[TASK BRIEF] In the Indra Sawhney text below, retype word for word the stretch that opens with the words "Recall that the" and ends after "stipulated backward classes.".

Reservations, Equality and the Constitution – V: Indra Sawhney

In Indra Sawhney, Justice Jeevan Reddy wrote an opinion for himself and three other judges. We have already seen how his account of American affirmative action cases re-oriented the discussion towards greater support for the group-subordination principle of equality, than actually existed in the United States. Let us now examine the substance of his opinion.

Recall that the Mandal Commission had proposed an eleven-indicator test for determining “social and educational backwardness”, these indicators being social, economic and educational; and the units of analysis were castes/classes. On the application of these indicators, it selected certain castes as coming within the “socially and educationally backwards” classes category, which would make them eligible for reservations. It found that the sum total of Scheduled Castes, Tribes and Other Backward Classes came up to 52% of the population – but in light of the Balaji 50% dictum, it recommended a 27% reservation for OBCs, and a 22.5% reservation for SC/STs. In the government memoranda planning the implementation of the Commission’s recommendations, special solicitude was provided to economically weaker applicants from within the stipulated backward classes.

In the constitutional challenge, eight distinct issues were framed for resolution, which the Court expanded to eleven. Not all of the issues are germane to our discussion; let us therefore take the relevant ones, in order:

First, the Court considered whether Article 16(4) was an exception to 16(1), or a facet of it. This, as we have explained before, is the heart of the jurisprudential enquiry concerning the meaning of equality that the Constitution commits us to. In paragraph 56, the Court stated: “Clause (4) of Article 16 is not exception to Clause (1) of Article 16. It is an instance of classification implicit in and permitted by Clause (1).”

[STORED ROWS]
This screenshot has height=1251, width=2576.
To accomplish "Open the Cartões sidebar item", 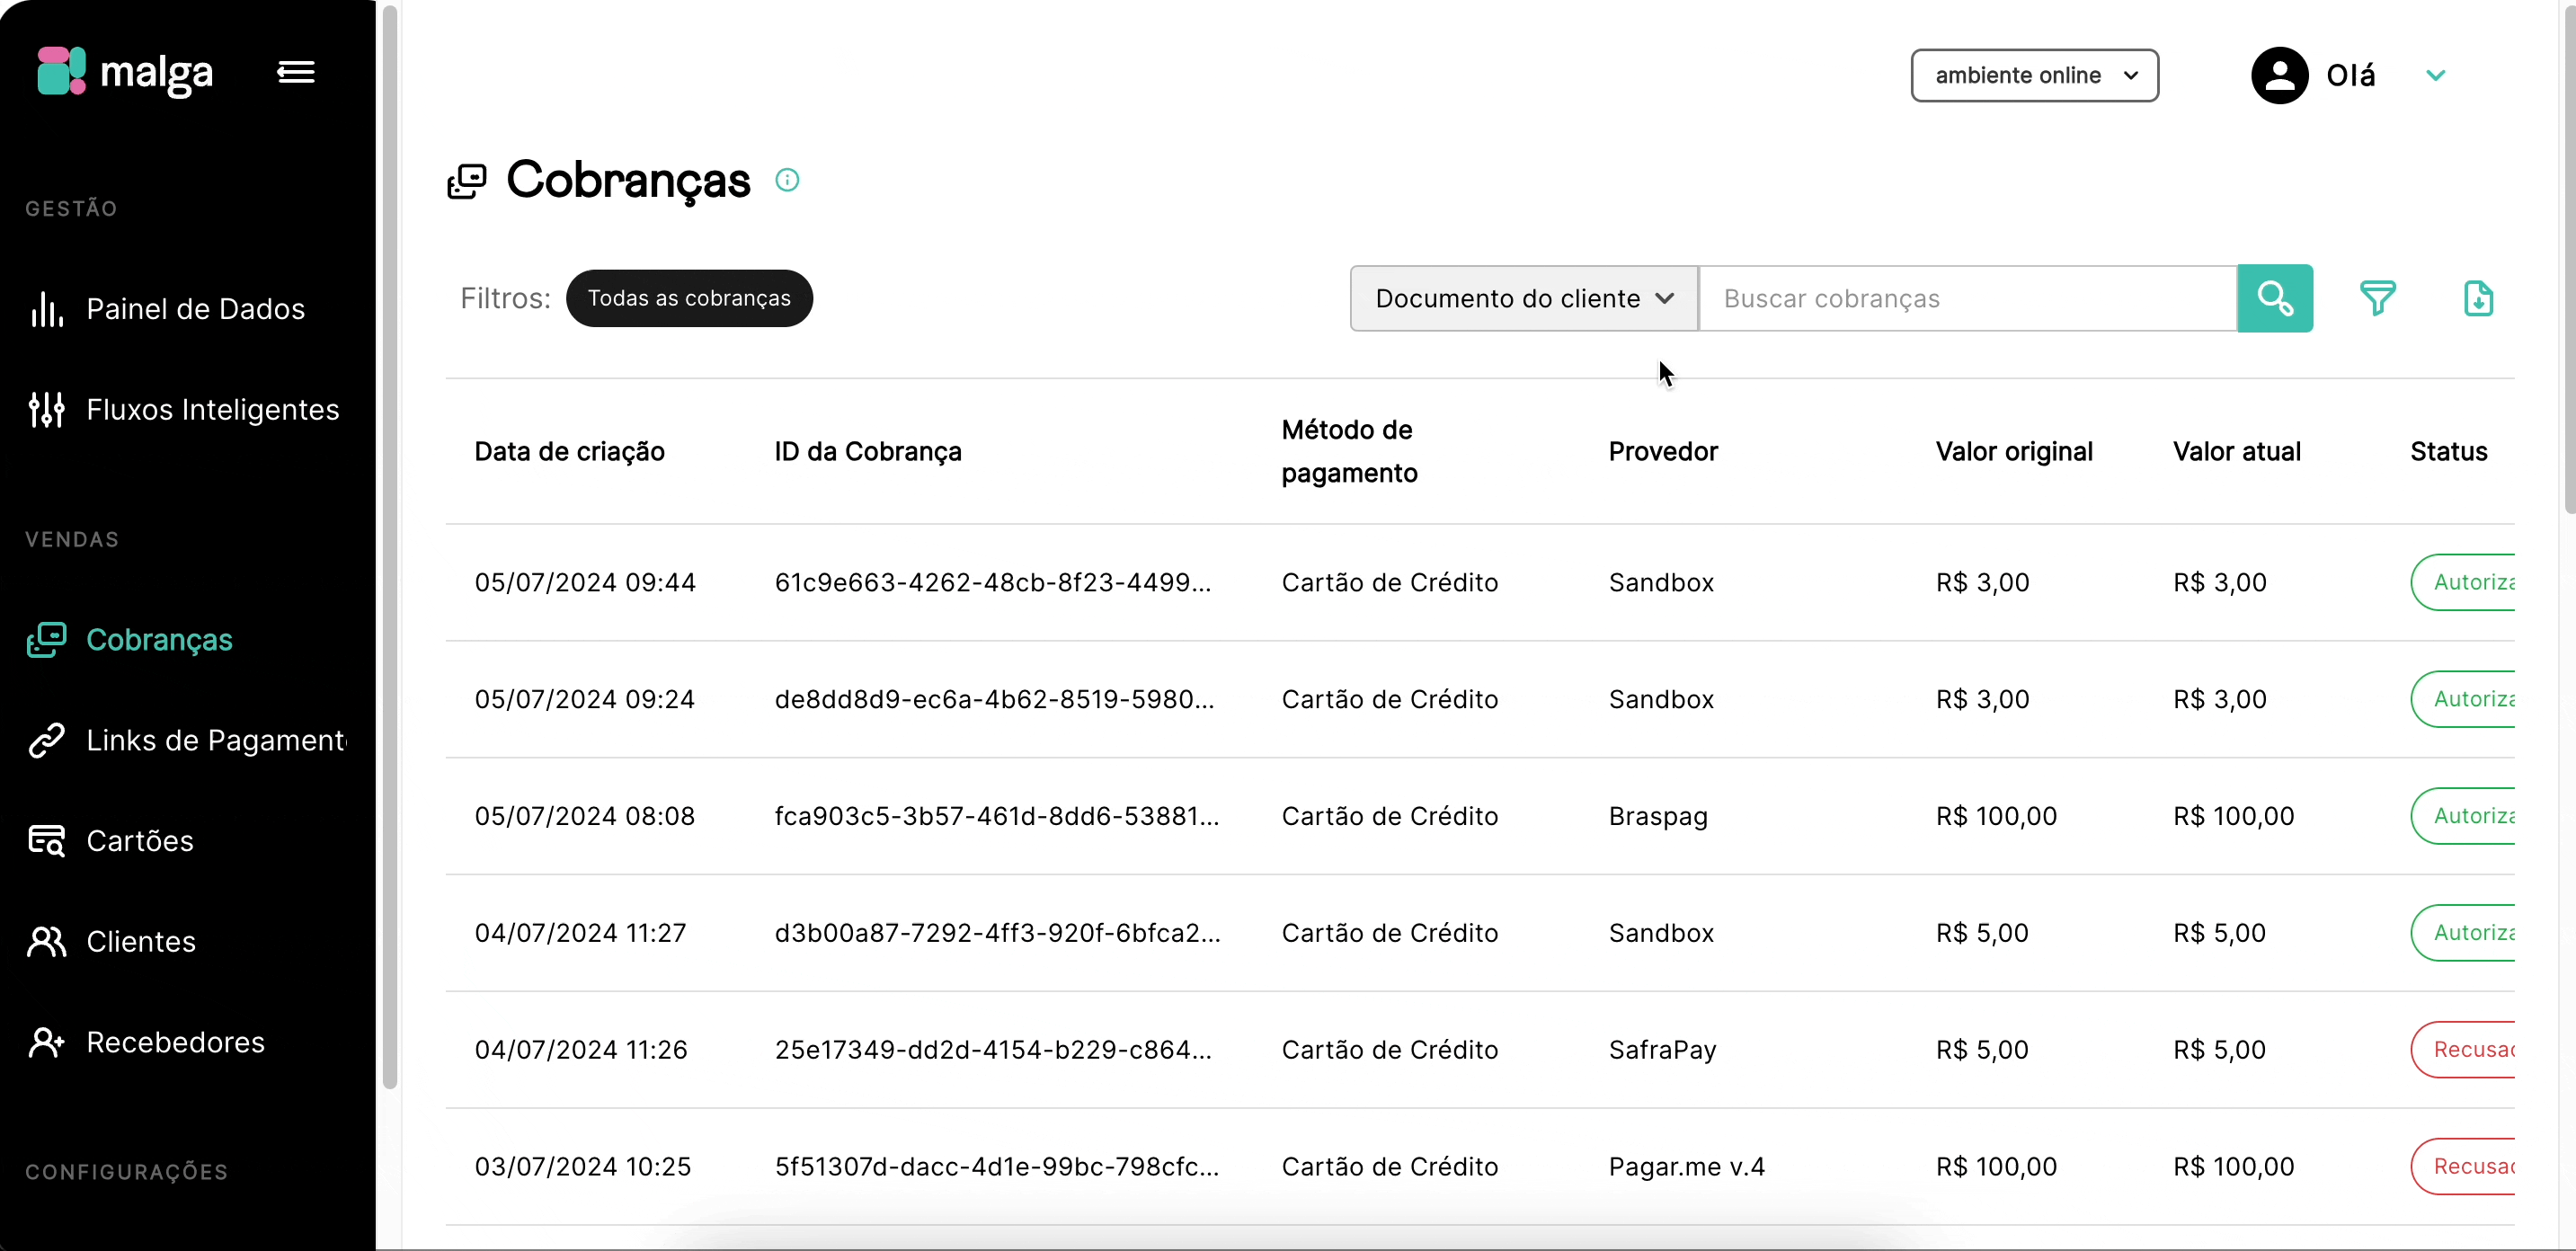I will [x=140, y=841].
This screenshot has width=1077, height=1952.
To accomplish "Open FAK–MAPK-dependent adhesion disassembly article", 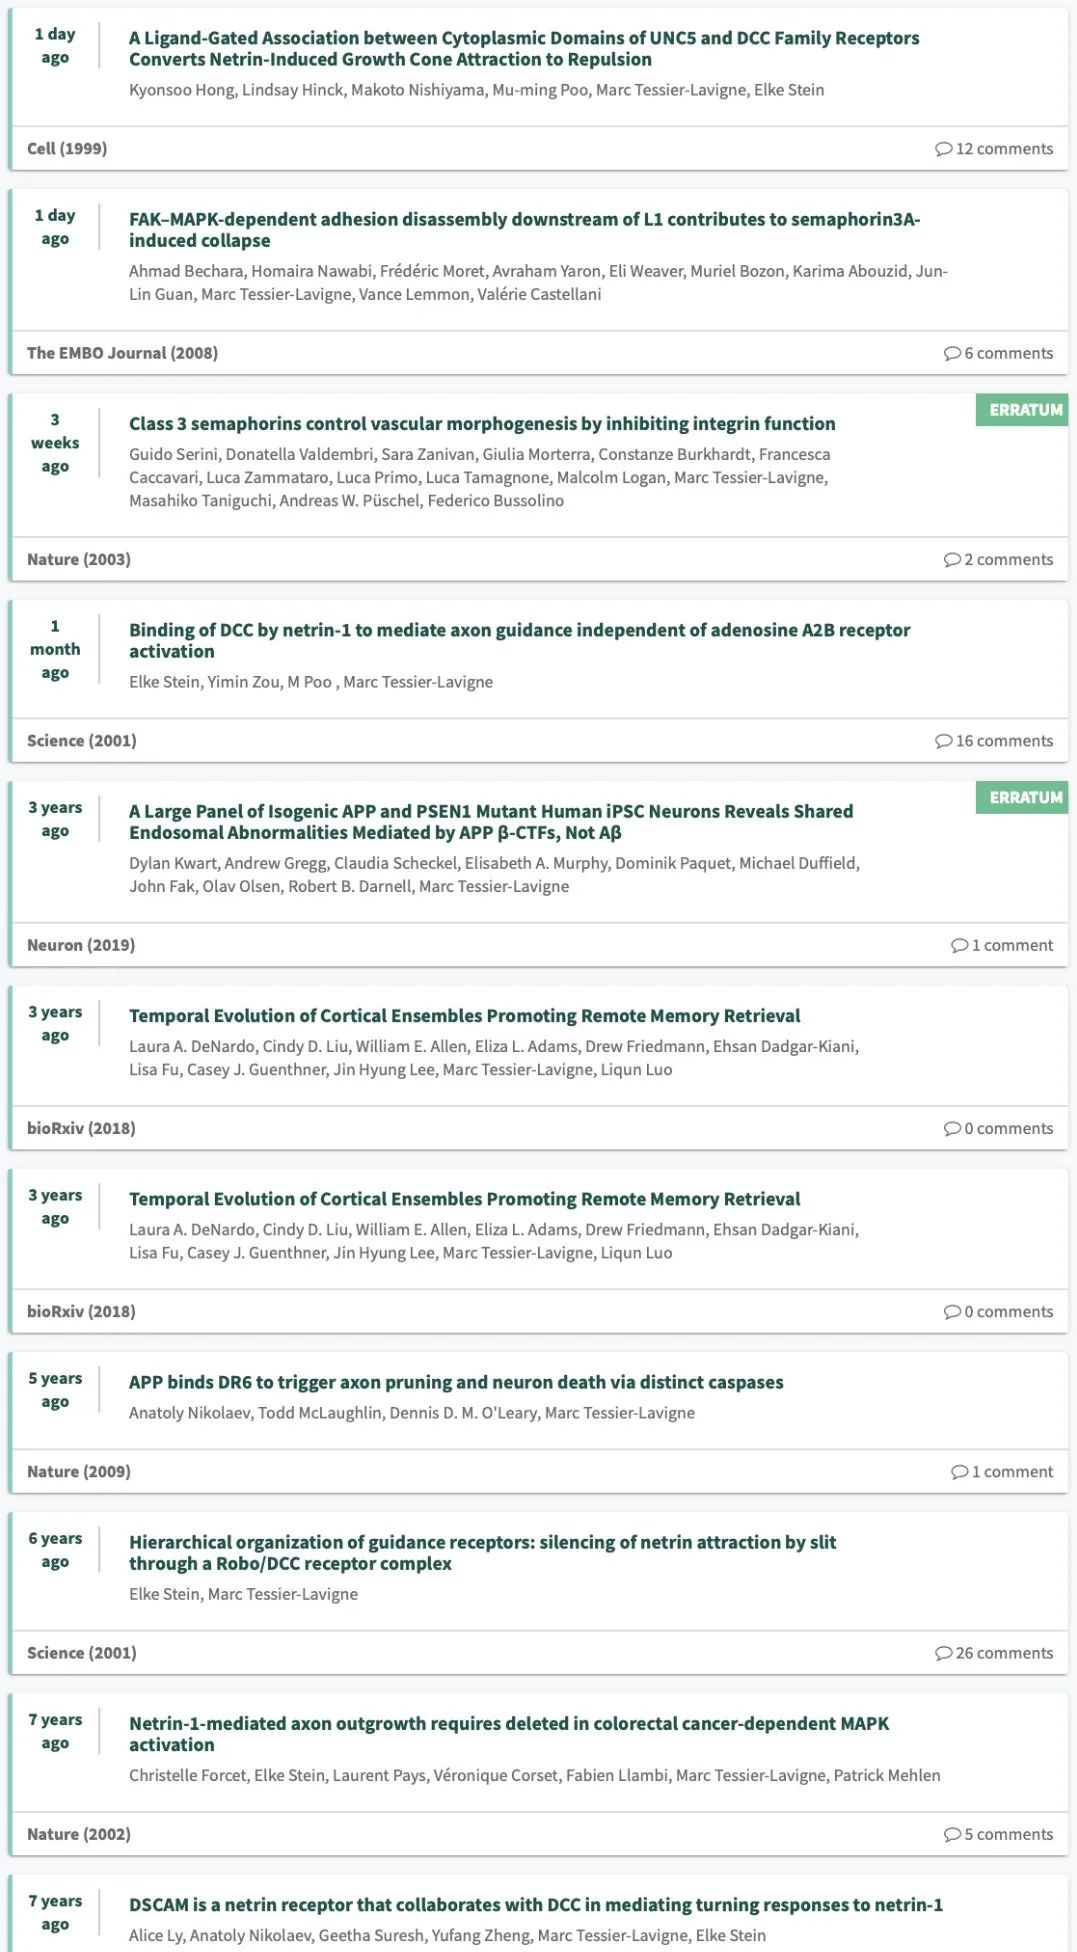I will (524, 230).
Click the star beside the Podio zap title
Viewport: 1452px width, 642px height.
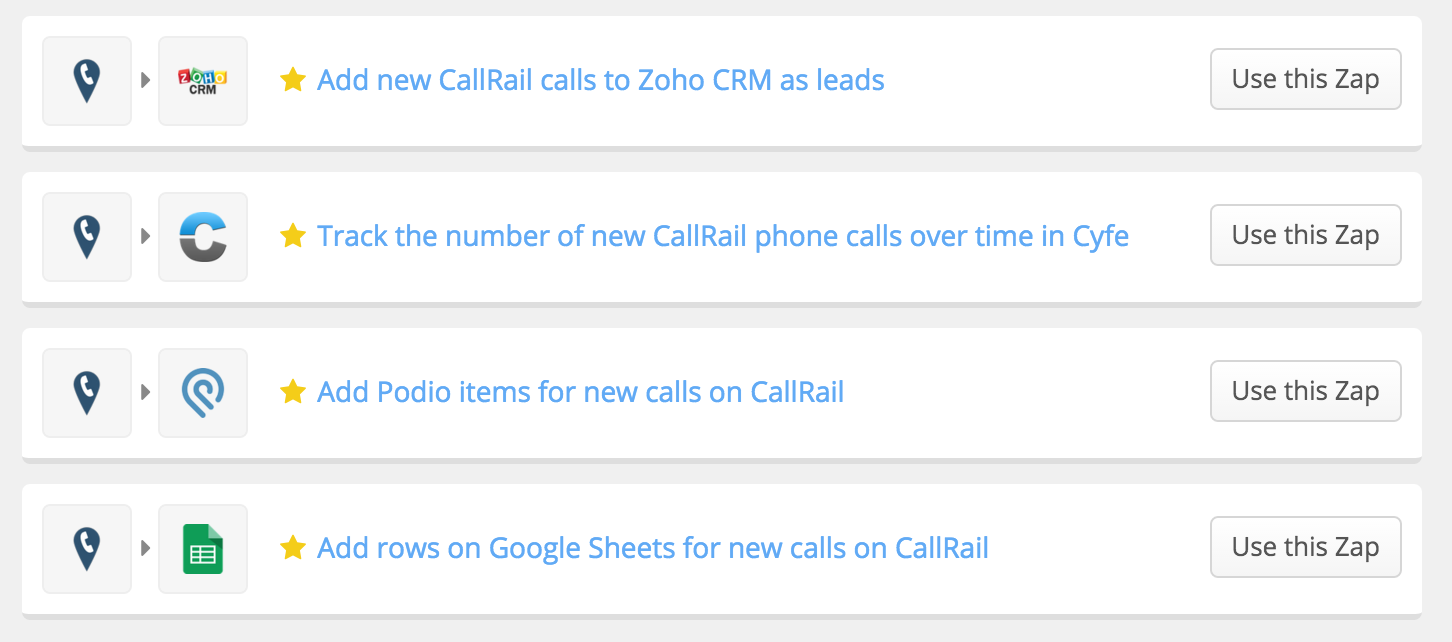292,392
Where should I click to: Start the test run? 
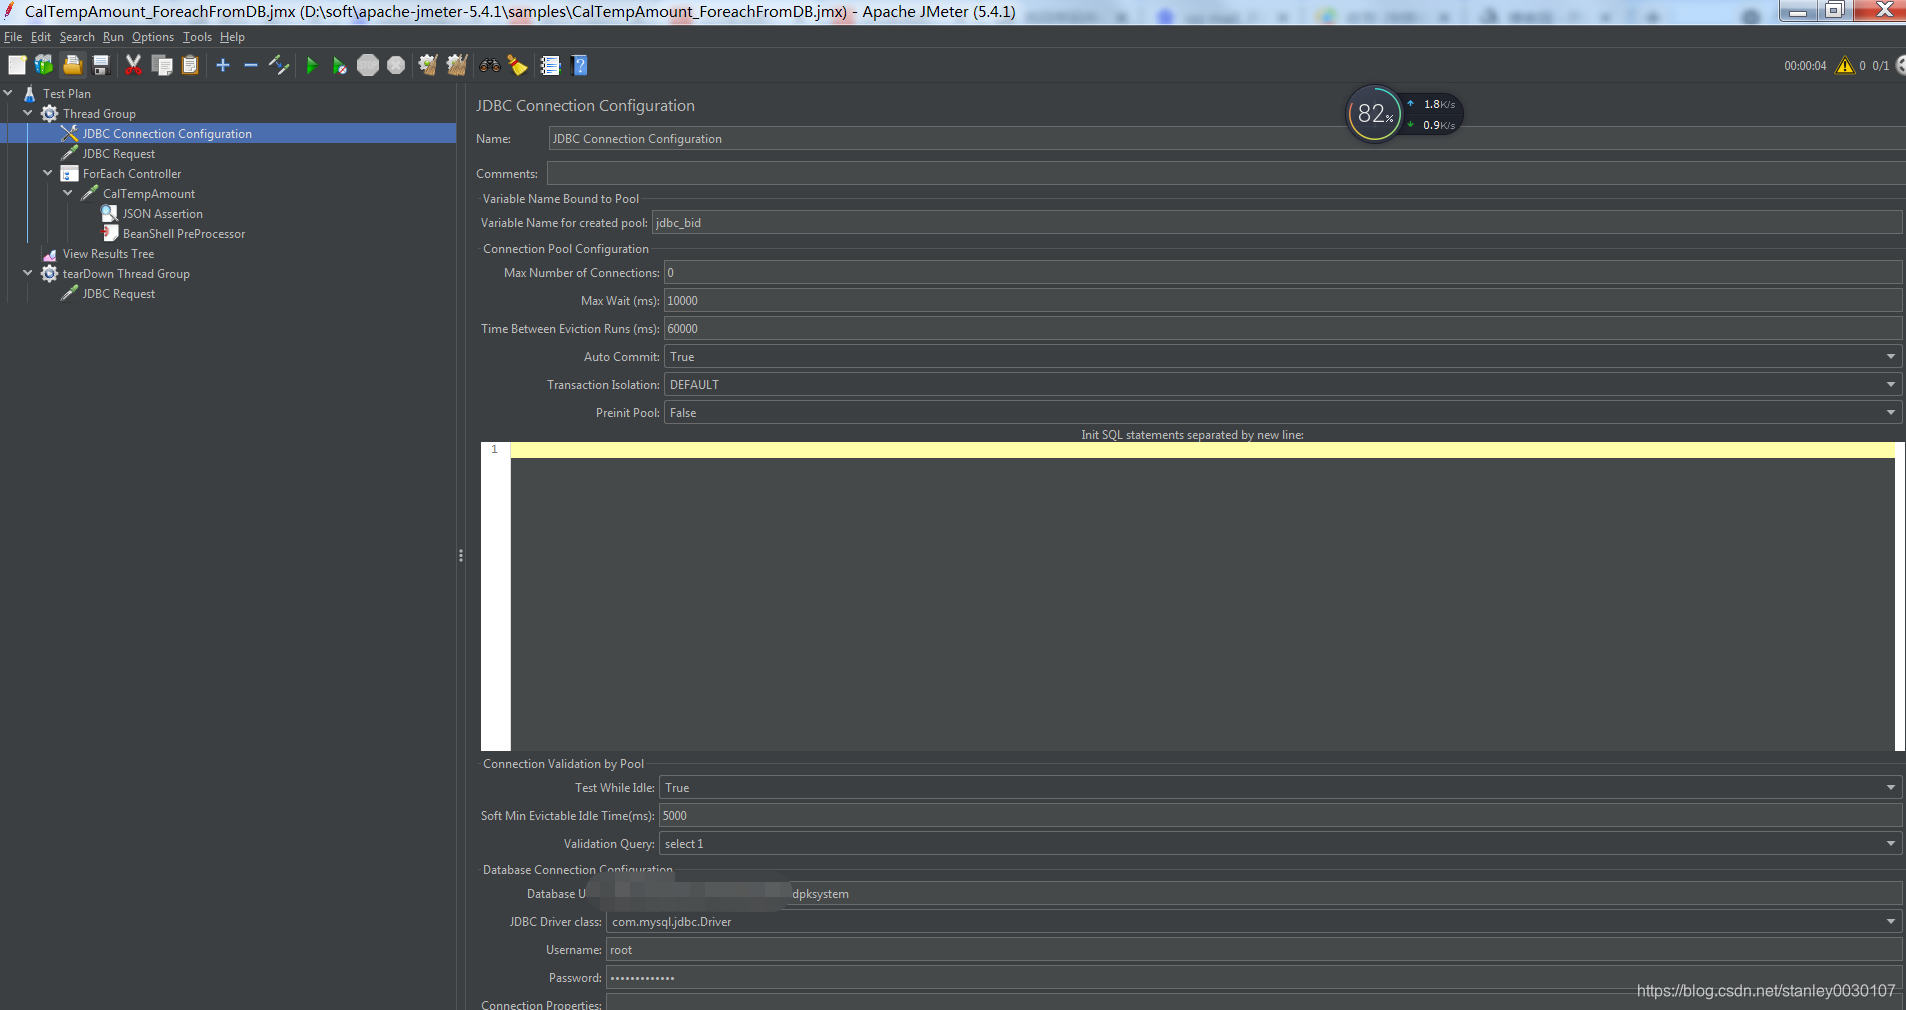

[RESPONSE TO THE TASK]
Recall that the Mandal Commission had proposed an eleven-indicator test for determining “social and educational backwardness”, these indicators being social, economic and educational; and the units of analysis were castes/classes. On the application of these indicators, it selected certain castes as coming within the “socially and educationally backwards” classes category, which would make them eligible for reservations. It found that the sum total of Scheduled Castes, Tribes and Other Backward Classes came up to 52% of the population – but in light of the Balaji 50% dictum, it recommended a 27% reservation for OBCs, and a 22.5% reservation for SC/STs. In the government memoranda planning the implementation of the Commission’s recommendations, special solicitude was provided to economically weaker applicants from within the stipulated backward classes.